Here are the best stories we came across last week:
Bike valet at the train station: Great news from Amtrak: You can now simply check your bicycle as luggage on the Coast Starlight route which goes from L.A. to Seattle.
Utrecht makes it look easy: This transformation of a street in the Dutch city of Utrecht shows the pinnacle of people-centered design. And yes, it unabashedly comes at the expense of space for driving.
An opportunity for cargo bikes?: Good news: University of Washington now has a corporate-funded Urban Freight Lab to figure out more efficient urban, last-mile deliveries. Bad news: The word “bike” doesn’t appear in the article and “drones” and “autonomous vehicles” does.
Perspective on “inner cities”: After an awkward moment in the second presidential debate, The Black Urbanist Kristin Jeffers lays out some important perspective about who lives where (and why).
Best traffic cone evah: The City of Bozeman is sick and tired of people speeding through a certain intersection so they got creative and installed a six-foot high traffic cone. It’s working.

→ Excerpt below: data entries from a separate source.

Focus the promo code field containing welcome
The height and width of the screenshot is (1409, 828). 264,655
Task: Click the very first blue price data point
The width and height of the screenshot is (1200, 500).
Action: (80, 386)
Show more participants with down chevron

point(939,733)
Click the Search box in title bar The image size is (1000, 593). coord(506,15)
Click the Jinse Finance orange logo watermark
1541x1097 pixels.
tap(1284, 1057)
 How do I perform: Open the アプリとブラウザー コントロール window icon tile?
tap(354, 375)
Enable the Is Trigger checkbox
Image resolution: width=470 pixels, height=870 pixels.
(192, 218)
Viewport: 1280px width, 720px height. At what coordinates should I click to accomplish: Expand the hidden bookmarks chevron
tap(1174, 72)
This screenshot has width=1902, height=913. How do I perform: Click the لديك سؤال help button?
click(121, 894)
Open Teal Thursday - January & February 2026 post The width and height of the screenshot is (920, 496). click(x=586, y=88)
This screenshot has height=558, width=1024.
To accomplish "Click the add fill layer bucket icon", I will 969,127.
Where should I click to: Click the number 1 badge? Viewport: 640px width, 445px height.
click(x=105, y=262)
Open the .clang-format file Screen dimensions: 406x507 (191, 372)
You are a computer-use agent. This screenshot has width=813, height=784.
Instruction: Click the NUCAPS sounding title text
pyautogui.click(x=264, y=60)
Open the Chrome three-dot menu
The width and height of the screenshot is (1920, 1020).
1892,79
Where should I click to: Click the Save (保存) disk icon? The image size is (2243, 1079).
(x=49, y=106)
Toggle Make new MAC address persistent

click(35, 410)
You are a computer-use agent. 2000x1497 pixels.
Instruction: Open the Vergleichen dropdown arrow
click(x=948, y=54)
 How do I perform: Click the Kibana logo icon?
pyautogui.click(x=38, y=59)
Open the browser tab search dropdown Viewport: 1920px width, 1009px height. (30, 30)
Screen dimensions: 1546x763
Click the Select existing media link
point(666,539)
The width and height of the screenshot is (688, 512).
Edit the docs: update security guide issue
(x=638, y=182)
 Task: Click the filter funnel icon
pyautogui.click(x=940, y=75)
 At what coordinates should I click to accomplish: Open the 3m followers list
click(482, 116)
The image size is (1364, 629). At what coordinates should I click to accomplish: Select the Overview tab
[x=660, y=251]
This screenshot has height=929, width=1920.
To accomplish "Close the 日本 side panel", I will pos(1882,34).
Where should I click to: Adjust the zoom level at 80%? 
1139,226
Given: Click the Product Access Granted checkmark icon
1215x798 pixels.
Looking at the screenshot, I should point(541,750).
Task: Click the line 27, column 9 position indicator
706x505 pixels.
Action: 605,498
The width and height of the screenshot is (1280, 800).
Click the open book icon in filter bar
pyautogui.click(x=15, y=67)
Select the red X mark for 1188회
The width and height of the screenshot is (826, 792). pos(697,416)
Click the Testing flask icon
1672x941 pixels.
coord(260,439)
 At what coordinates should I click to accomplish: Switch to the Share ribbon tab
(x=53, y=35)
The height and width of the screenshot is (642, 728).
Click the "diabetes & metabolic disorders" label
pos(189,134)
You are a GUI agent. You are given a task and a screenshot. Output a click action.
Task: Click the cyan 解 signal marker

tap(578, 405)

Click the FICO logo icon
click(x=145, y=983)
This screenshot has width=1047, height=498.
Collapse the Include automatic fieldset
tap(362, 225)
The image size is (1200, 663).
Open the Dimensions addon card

Build where collisions happen: Strong Towns makes the case for using collision maps to inform where to build bikeways. We do this to some extent already, but the collision dataset is woefully incomplete.
Holy mobility: On Yom Kippur in Tel Aviv people know intuitively that driving just isn’t the right thing to do. So they all ride bikes instead and the city becomes a “playground.”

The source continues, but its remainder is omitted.